Ya estaba amaneciendo. El agua corría despacio.
Cuando llegaron al rancho, el curandero esperaba con los ojos abiertos en la oscuridad, la enferma estiraba y soltaba el elástico del hipo, y Calistro, todavía borracho, se arrastraba de un lado a otro, riéndose y vomitando. Sobre ocho piedras, a la orilla del fuego alimentado por nuevas ramas, se pusieron las cabezas de los Zacatón. Las llamas se alargaron, se escurrieron de miedo, mantuviéronse un momento en alto, luego se agazaparon como tigres dorados. Un repentino lengüetazo de oro alcanzó dos caras — el anciano y el niño —, chamuscándole a aquel las barbas, el bigote, las cejas, las pestañas, y a éste la cofia ensangrentada. De otro lado, otra llama, una llama recién nacida, chamuscó las trenzas de la mujer. Y así hasta que el día fué apagando la hoguera sin consumirla. El fuego tomó color tierno, vegetal, de flor que sale del capullo. De los rostros humanos quedaron las calaveras negruzcas como jarros ahumados.
El curandero se hizo pagar un buey por el prodigio. A la enferma se le fué el hipo — un grillo que los Zacatón le habían metido por el ombligo entre el pecho y la barriga, para matarla — al ver a sus hijos entrar con ocho cabezas humanas, desfiguradas por las heridas, que después pusieron en rueda — hasta aquí vió ella —sobre ocho piedras junto al fuego.
***
—¿No ha pasado el de las siete rosas?
—No, y ya men cansé de esperarlo. ¿Cómo sigue Calistro?
—Mi nana lo llevó onde el curandero. ¡Ahí está que perdió el sentido!
—Sí, y anda como loco, ya lo vide yo.
—Dice que lo ven los ojos de ocho cabezas, no responde cuando le habla mi nana y llora como si le dolieran los dientes.
—¿Y el curandero qué dijo?
—Que no tiene remedio, que tal vez con el venado de las siete rosas.
Hace un mes que Calistro ronda la casa del curandero. Va desnudo, con los cabellos en desorden y las manos crispadas. No come, no duerme. Ha enflaquecido. Ahora parece de caña. Se le cuentan los huesos. Se defiende de las moscas que lo persiguen con dificultad y le enfurece la comezón de los piojos.
***
***
—¿No ha pasado el de las siete rosas?
—¡Cómo que no, mirálo, estoy sentado en él!

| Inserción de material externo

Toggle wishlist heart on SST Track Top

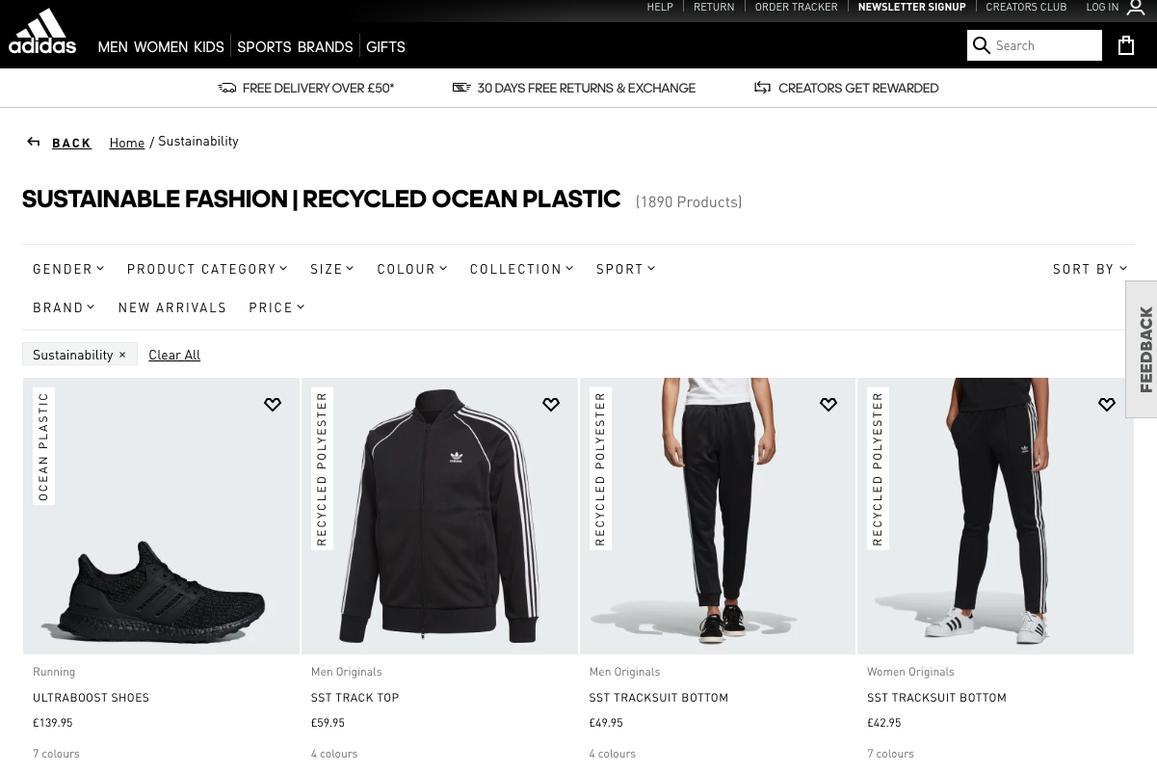click(x=551, y=404)
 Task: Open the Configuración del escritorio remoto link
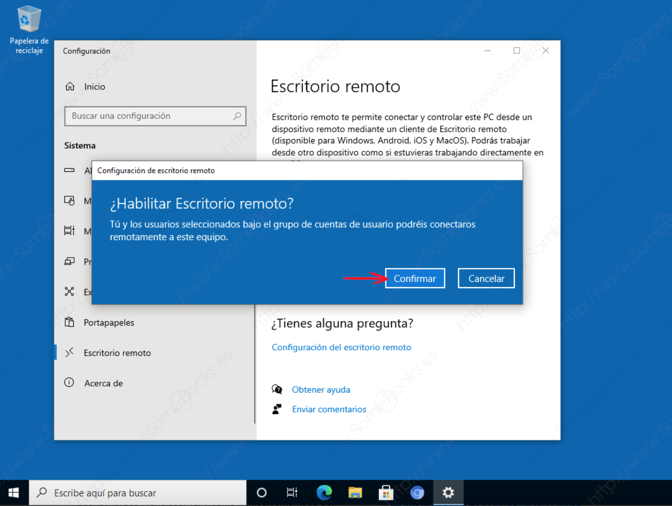click(x=341, y=347)
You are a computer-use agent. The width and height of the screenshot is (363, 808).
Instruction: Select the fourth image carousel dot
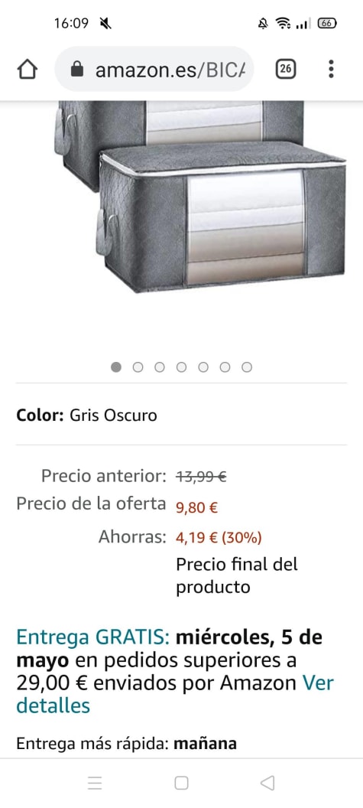181,367

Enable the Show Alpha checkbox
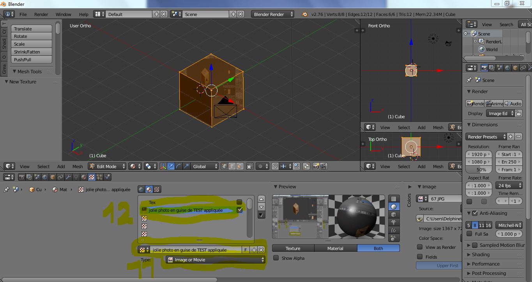tap(276, 258)
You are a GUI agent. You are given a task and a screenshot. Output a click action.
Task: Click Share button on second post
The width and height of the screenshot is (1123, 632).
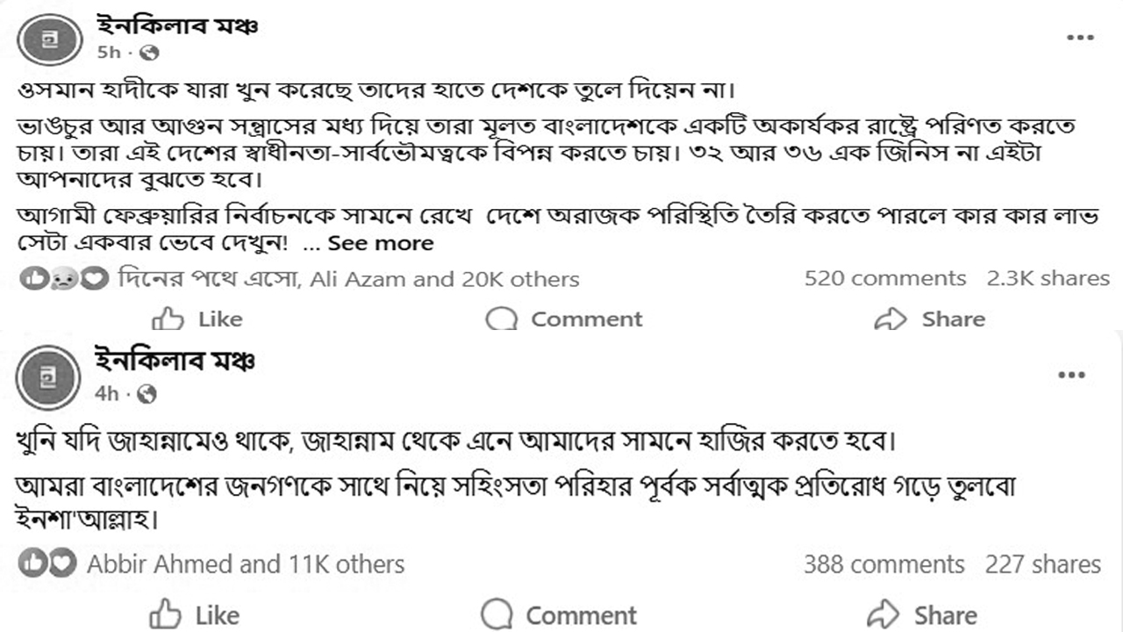point(921,614)
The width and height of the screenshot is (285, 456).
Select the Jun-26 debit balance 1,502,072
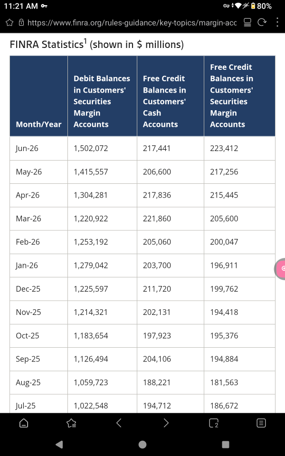[x=91, y=148]
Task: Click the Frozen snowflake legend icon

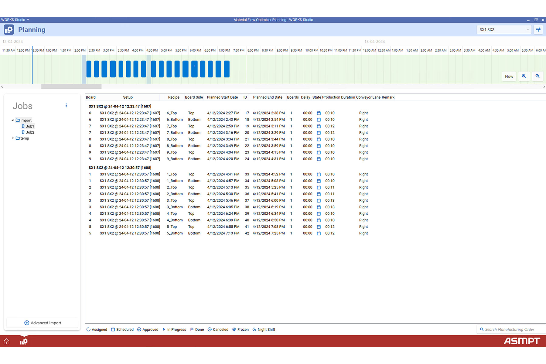Action: click(234, 330)
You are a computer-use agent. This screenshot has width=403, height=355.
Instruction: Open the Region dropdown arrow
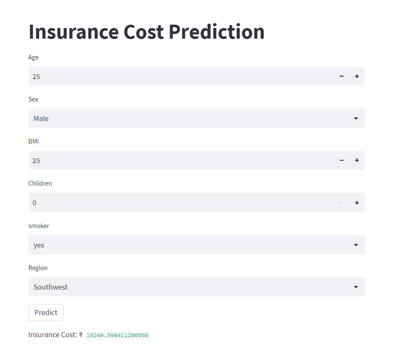click(355, 287)
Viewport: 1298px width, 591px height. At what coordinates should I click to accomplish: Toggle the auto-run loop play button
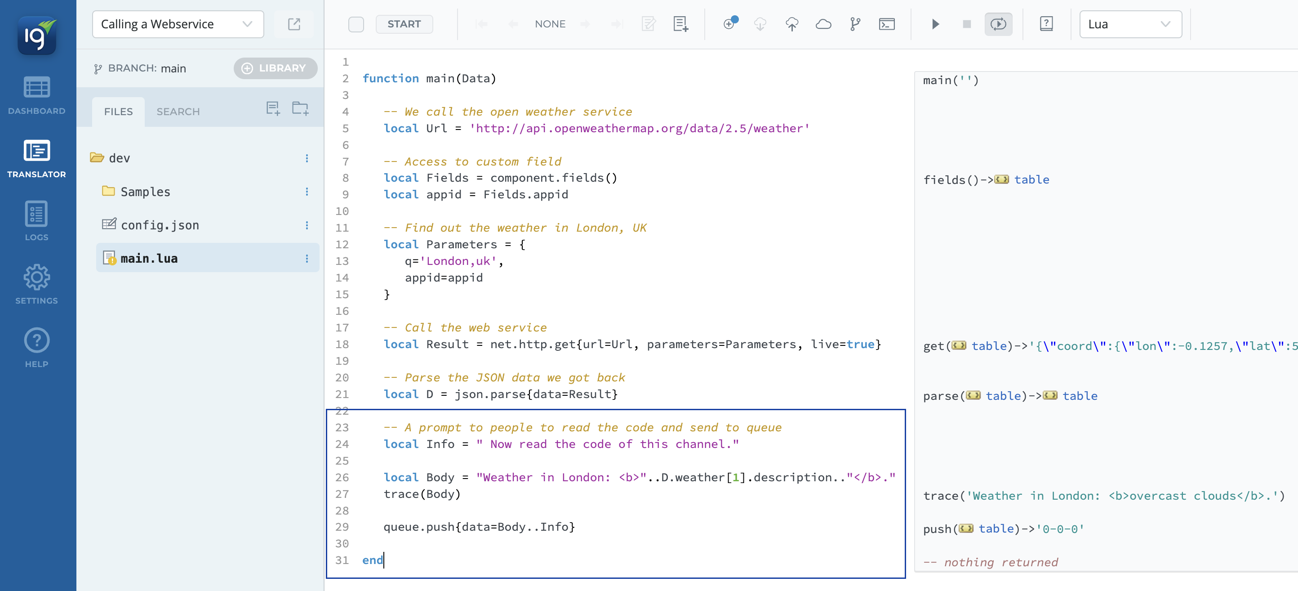pos(998,24)
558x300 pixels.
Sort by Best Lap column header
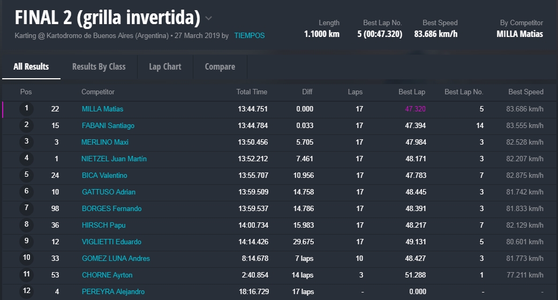click(412, 92)
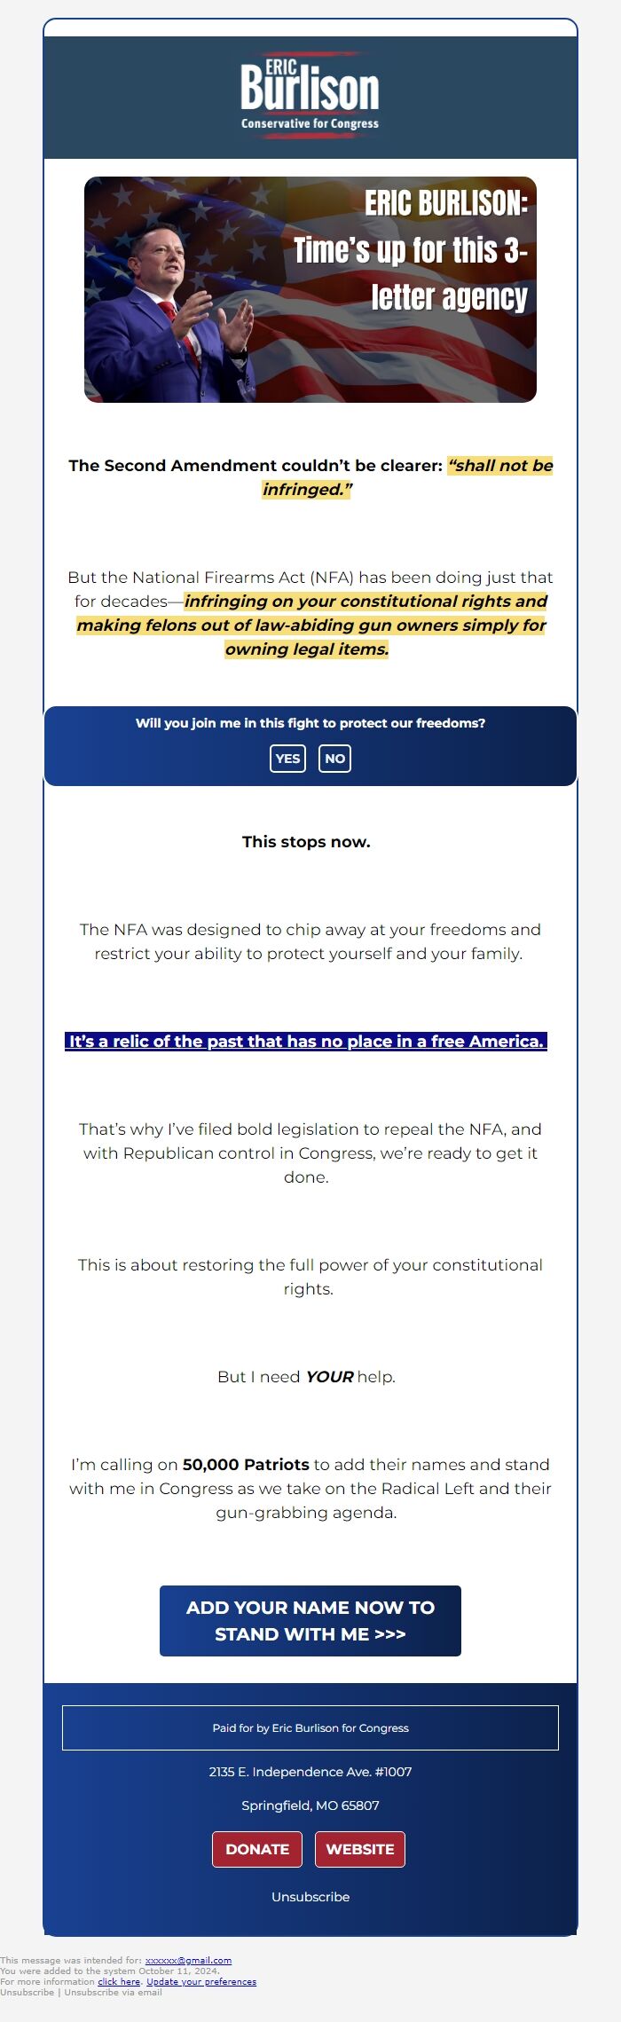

—Calistro mató al curandero!
—¿Qué decís?
—¡Que Calistro mató al curandero!
—¿Cómo?
—No sé; de la quebrada subió con el cadáver desnudo arrastrándolo de una pata.
—No fué Calistro…
—¿Cómo que no fué Calistro?
—¡Lo maté yo!
—¿Desde aquí? No. Vos matarías al venado de las siete rosas, pero al curandero lo mató Calistro.
—Así parece, pero no es así. El curandero y el venado eran la misma persona, yo disparé contra el venado de las siete rosas sin saberlo, y aquí cayó éste, y allá cayó el curandero.
—Ahora me explico… Sí, y por eso nos decía, cuando nanita estaba con el mal del grillo, que solo la podía curar el venado de las siete rosas, es decir él.
—Pobre…
Las dos sombras que así hablaban se juntaron más. Una de ellas, tomó en brazos el venado muerto y, seguida de la otra, internóse en la tiniebla del cañaveral.